I'm doing requests (online prediction) from Google App Engine to Google Cloud ML (I didn't create model) and from time to time I get exception "Deadline exceeded while waiting for HTTP response from URL" full trace here:
Deadline exceeded while waiting for HTTP response from URL: https://ml.googleapis.com/v1/projects/project-id/models/my-model/versions/v3:predict?alt=json (/base/data/home/runtimes/python27/python27_lib/versions/third_party/webapp2-2.5.2/webapp2.py:1552)
Traceback (most recent call last):
File "/base/data/home/runtimes/python27/python27_lib/versions/third_party/webapp2-2.5.2/webapp2.py", line 1535, in __call__
rv = self.handle_exception(request, response, e)
File "/base/data/home/runtimes/python27/python27_lib/versions/third_party/webapp2-2.5.2/webapp2.py", line 1529, in __call__
rv = self.router.dispatch(request, response)
File "/base/data/home/runtimes/python27/python27_lib/versions/third_party/webapp2-2.5.2/webapp2.py", line 1278, in default_dispatcher
return route.handler_adapter(request, response)
File "/base/data/home/runtimes/python27/python27_lib/versions/third_party/webapp2-2.5.2/webapp2.py", line 1102, in __call__
return handler.dispatch()
File "/base/data/home/runtimes/python27/python27_lib/versions/third_party/webapp2-2.5.2/webapp2.py", line 572, in dispatch
return self.handle_exception(e, self.app.debug)
File "/base/data/home/runtimes/python27/python27_lib/versions/third_party/webapp2-2.5.2/webapp2.py", line 570, in dispatch
return method(*args, **kwargs)
File "/base/data/home/apps/s~project-id/1.402312581449917691/main.py", line 90, in post
response = predict(batch_obj=batch_data_obj)
File "/base/data/home/apps/s~project-id/1.402312581449917691/run_cloud_predict.py", line 88, in predict
response = request.execute()
File "/base/data/home/apps/s~project-id/1.402312581449917691/lib/oauth2client/util.py", line 135, in positional_wrapper
return wrapped(*args, **kwargs)
File "/base/data/home/apps/s~project-id/1.402312581449917691/lib/googleapiclient/http.py", line 835, in execute
method=str(self.method), body=self.body, headers=self.headers)
File "/base/data/home/apps/s~project-id/1.402312581449917691/lib/googleapiclient/http.py", line 162, in _retry_request
resp, content = http.request(uri, method, *args, **kwargs)

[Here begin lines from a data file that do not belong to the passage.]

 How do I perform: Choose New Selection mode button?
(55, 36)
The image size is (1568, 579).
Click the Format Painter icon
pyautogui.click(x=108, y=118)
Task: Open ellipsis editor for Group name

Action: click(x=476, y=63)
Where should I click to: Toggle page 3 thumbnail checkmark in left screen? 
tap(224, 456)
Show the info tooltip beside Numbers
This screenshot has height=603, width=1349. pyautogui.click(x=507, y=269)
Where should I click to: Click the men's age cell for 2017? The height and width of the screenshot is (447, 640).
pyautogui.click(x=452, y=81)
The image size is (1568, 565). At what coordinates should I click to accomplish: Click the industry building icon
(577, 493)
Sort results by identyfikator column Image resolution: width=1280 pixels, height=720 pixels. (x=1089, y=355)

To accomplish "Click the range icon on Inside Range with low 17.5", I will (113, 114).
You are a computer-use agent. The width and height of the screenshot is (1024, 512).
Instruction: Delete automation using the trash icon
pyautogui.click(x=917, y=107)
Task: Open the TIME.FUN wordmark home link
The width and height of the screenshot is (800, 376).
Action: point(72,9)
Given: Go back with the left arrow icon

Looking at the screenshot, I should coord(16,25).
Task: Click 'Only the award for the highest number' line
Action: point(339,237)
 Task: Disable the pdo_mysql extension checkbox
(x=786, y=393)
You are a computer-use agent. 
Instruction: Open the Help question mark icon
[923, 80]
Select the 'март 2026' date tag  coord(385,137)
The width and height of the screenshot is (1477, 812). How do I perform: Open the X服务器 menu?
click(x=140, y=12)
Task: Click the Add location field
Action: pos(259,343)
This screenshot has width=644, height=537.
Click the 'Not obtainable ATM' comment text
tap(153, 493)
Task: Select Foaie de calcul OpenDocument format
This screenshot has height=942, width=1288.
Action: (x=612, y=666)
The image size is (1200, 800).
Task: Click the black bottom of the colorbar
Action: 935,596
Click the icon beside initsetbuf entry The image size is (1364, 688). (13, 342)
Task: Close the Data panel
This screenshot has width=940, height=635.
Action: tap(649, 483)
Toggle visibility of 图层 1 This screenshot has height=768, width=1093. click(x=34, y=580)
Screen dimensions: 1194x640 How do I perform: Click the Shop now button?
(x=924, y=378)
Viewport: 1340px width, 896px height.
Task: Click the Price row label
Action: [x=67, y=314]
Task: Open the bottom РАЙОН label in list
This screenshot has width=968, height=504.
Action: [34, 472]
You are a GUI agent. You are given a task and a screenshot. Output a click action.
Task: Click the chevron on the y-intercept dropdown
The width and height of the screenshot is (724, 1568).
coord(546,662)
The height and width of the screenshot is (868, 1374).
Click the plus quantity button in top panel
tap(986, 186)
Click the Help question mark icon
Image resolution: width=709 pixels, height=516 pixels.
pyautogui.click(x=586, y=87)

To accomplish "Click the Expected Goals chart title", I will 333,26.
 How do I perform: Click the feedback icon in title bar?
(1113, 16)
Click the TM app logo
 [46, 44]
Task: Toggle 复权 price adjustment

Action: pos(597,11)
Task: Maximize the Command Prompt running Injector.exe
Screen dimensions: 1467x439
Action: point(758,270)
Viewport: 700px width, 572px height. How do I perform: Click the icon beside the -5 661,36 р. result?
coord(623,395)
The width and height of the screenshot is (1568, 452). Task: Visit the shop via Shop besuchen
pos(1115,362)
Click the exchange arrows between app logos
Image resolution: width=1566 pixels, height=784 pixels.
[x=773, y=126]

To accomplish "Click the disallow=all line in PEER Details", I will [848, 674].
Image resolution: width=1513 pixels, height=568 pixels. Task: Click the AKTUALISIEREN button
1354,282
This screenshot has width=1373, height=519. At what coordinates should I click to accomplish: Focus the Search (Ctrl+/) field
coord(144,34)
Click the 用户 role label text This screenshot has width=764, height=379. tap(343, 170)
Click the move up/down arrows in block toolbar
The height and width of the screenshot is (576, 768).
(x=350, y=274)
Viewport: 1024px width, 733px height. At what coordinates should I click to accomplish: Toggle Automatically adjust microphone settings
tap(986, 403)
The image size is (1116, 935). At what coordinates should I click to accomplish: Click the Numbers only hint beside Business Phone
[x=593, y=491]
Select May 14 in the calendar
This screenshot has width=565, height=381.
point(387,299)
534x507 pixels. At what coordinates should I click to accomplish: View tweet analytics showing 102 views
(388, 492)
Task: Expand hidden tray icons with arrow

File "/base/data/home/apps/s~project-id/1.402312581449917691/lib/oauth2client/client.py", line 631, in new_request
redirections, connection_type)
File "/base/data/home/apps/s~project-id/1.402312581449917691/lib/httplib2/__init__.py", line 1659, in request
(response, content) = self._request(conn, authority, uri, request_uri, method, body, headers, redirections, cachekey)
File "/base/data/home/apps/s~project-id/1.402312581449917691/lib/httplib2/__init__.py", line 1399, in _request
(response, content) = self._conn_request(conn, request_uri, method, body, headers)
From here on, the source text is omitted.